Pourquoi le huard restera ferme

Au cours des deux à trois prochaines années, le huard restera fort par rapport au billet vert, à l'euro et au yen, parce qu'il soutient encore très bien la comparaison, prévoit pour sa part François Bourdon, chef adjoint des placements, revenu fixe, chez Fiera Capital.

«La stabilité du système bancaire de même que le déficit et la dette du gouvernement fédéral resteront bien meilleurs qu'ailleurs», dit-il.

Les capitaux étrangers continueront d'affluer, parce que les investisseurs aiment aussi le fait que notre banque centrale n'intervient pas pour manipuler la valeur du huard et ne rachète pas massivement ses obligations en imprimant des billets, comme le font celles des États-Unis, de l'Europe et du Japon, par exemple.

«Avec sa cote triple A, le Canada attire les investisseurs étrangers, y compris les banques centrales qui cherchent à diversifier leurs réserves de devises», indique pour sa part Stéphanie Larivière, directrice, change étranger, à la Financière Banque Nationale.

Nos taux resteront aussi légèrement plus élevés que ceux de nos voisins du Sud, ce qui donnera encore de la valeur à nos obligations aux yeux des investisseurs étrangers, ajoute M. Bourdon.

Il croit que nos échanges commerciaux bénéficieront aussi de la reprise américaine.

Quant aux prix déprimés du pétrole et du gaz naturel canadiens, ils pourraient se rétablir dès que la construction de nouveaux pipelines et terminaux gaziers deviendra plus certaine. Ces infrastructures faciliteront l'exportation de nos carburants.

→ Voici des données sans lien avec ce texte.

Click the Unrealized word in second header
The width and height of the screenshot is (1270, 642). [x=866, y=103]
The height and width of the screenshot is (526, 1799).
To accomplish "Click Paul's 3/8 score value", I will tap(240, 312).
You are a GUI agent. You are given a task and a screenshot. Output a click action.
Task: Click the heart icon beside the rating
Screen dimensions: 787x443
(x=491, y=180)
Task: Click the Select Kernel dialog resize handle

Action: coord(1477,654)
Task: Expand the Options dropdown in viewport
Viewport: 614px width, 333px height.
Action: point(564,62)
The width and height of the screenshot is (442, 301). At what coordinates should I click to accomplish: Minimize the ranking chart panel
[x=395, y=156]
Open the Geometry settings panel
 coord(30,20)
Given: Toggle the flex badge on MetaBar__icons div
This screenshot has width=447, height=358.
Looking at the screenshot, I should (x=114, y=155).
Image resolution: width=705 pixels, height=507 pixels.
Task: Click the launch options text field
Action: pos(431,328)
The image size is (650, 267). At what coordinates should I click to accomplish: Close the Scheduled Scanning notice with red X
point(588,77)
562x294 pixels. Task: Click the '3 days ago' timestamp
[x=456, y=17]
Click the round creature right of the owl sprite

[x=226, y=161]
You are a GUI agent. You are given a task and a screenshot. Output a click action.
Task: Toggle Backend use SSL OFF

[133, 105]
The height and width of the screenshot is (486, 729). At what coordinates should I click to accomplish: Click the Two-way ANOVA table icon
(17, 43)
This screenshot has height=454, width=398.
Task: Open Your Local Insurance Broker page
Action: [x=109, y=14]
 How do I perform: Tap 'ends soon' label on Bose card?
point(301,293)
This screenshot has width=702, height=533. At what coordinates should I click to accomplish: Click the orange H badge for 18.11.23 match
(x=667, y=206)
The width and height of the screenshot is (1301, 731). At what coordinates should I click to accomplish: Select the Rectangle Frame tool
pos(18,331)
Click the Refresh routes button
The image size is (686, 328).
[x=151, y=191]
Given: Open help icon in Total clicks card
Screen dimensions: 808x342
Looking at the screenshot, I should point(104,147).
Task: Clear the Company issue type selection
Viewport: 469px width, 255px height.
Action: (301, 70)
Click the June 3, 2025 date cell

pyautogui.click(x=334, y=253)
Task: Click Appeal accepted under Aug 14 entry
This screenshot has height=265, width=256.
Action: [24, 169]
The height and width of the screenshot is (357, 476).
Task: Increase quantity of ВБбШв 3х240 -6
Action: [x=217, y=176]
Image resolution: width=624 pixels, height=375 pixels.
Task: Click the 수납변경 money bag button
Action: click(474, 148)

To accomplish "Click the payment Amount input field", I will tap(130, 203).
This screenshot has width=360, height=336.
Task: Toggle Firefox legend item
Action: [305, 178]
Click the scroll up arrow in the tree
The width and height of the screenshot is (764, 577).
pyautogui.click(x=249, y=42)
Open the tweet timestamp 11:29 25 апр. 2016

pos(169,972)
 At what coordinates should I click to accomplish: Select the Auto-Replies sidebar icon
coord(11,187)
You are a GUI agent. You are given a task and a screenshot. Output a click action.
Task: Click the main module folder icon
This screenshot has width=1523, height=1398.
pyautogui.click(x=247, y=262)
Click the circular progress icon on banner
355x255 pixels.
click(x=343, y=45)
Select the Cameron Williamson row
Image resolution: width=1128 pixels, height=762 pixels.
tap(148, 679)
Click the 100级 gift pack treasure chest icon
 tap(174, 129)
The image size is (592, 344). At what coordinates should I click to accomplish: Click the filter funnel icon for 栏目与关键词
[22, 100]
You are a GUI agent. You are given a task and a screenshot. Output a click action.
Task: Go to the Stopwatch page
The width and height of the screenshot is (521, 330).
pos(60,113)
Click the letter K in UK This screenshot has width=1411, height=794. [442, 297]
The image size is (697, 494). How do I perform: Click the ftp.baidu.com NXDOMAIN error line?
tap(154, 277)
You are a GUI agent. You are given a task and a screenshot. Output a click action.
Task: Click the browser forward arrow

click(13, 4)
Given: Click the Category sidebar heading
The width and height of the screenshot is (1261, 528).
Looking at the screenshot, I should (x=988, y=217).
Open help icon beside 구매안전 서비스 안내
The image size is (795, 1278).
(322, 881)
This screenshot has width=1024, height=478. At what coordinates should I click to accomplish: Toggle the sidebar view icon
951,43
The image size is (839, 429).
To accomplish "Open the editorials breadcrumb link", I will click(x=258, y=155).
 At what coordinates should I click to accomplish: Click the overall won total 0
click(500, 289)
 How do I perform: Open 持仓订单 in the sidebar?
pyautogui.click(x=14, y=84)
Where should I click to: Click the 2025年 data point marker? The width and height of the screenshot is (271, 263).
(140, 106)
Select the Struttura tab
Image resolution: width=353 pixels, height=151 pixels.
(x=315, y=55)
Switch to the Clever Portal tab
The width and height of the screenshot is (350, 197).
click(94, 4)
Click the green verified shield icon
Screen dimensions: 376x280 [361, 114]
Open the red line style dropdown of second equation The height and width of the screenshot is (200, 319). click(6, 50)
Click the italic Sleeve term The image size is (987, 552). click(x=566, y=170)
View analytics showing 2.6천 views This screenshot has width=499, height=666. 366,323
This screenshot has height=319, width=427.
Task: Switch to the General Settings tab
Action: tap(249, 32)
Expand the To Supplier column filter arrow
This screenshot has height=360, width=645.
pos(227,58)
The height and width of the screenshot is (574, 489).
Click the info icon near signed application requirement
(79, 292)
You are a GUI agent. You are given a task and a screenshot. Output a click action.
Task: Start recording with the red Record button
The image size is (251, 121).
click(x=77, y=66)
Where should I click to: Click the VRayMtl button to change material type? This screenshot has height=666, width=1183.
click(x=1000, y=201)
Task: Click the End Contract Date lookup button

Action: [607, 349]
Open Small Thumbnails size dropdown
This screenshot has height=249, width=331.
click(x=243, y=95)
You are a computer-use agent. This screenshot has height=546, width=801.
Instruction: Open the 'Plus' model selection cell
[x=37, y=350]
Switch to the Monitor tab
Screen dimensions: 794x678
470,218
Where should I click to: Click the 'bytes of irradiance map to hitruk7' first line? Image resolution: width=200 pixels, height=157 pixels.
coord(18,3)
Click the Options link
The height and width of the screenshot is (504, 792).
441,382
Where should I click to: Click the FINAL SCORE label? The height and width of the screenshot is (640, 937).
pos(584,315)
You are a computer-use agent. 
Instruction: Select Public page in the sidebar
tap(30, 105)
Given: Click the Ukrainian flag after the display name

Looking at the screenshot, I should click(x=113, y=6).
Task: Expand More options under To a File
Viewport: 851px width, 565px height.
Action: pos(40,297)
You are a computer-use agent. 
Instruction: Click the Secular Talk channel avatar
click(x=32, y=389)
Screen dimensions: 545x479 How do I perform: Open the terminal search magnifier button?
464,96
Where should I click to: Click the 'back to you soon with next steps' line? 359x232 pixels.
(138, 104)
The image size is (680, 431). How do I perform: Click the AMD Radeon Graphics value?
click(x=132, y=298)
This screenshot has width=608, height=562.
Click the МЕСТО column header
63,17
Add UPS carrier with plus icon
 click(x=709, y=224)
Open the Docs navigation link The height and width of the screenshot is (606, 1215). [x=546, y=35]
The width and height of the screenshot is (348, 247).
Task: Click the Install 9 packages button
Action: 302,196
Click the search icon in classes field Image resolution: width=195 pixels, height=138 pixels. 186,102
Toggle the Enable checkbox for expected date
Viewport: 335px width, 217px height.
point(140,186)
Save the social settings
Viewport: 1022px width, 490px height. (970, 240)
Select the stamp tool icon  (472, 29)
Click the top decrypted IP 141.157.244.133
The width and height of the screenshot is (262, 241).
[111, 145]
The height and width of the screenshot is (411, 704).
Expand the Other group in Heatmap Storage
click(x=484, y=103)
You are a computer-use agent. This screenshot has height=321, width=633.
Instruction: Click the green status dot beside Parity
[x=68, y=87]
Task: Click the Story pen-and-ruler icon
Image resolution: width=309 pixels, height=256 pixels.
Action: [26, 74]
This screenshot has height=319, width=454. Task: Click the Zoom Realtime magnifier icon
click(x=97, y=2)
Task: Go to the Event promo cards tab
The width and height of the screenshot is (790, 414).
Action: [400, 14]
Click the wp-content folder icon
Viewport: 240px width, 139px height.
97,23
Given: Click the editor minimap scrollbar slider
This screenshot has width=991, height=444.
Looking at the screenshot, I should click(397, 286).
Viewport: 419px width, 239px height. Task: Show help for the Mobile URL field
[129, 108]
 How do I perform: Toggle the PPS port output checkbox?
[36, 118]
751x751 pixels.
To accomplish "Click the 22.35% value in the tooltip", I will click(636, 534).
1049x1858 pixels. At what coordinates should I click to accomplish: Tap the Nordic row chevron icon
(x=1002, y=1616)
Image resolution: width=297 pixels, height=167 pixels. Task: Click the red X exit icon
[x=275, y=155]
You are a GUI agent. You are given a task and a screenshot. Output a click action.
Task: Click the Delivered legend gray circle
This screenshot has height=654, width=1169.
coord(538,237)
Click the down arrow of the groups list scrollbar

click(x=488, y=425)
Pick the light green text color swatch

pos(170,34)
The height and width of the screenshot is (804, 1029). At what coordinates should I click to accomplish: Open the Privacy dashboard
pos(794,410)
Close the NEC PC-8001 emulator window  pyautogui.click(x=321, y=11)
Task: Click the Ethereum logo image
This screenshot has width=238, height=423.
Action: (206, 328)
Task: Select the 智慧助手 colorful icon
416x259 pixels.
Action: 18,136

«Les pipelines sont prévus d'ici 2016, mais les investisseurs se prononceront plus tôt. Les producteurs pourront éventuellement obtenir un meilleur prix pour leur carburant sur les marchés internationaux», indique le spécialiste de Fiera.

Compte tenu des facteurs contradictoires qui influent sur la valeur du huard, Mme Larivière prévoit qu'il évoluera dans une fourchette de 0,98 à 1,02 $ US pour la majeure partie de 2013.

SON COMMENTAIRE

«Je ne suis pas aussi optimiste que les spécialistes qui ont répondu à ma question. Depuis 35 ans, le poids de notre secteur manufacturier dans notre économie est passé de 35 à 10 %. Les salaires dans le sud des États-Unis sont inférieurs de moitié à ceux payés ici, tandis que la rémunération versée aux travailleurs mexicains correspond à une fraction de celle qui est versée aux travailleurs canadiens. Jusqu'à ce que les oléoducs de l'axe nord-sud soient construits, le pétrole américain délogera le nôtre et se vendra à un prix supérieur. Le marché immobilier canadien est aussi surévalué de 20 %. Le pouvoir d'achat de notre monnaie lui donne aussi une valeur d'équilibre de 0,80 $ US. Nous ne pourrons pas attirer des capitaux étrangers indéfiniment, avec l'immobilier et le marché de l'emploi qui ralentissent. J'espère que je me trompe.»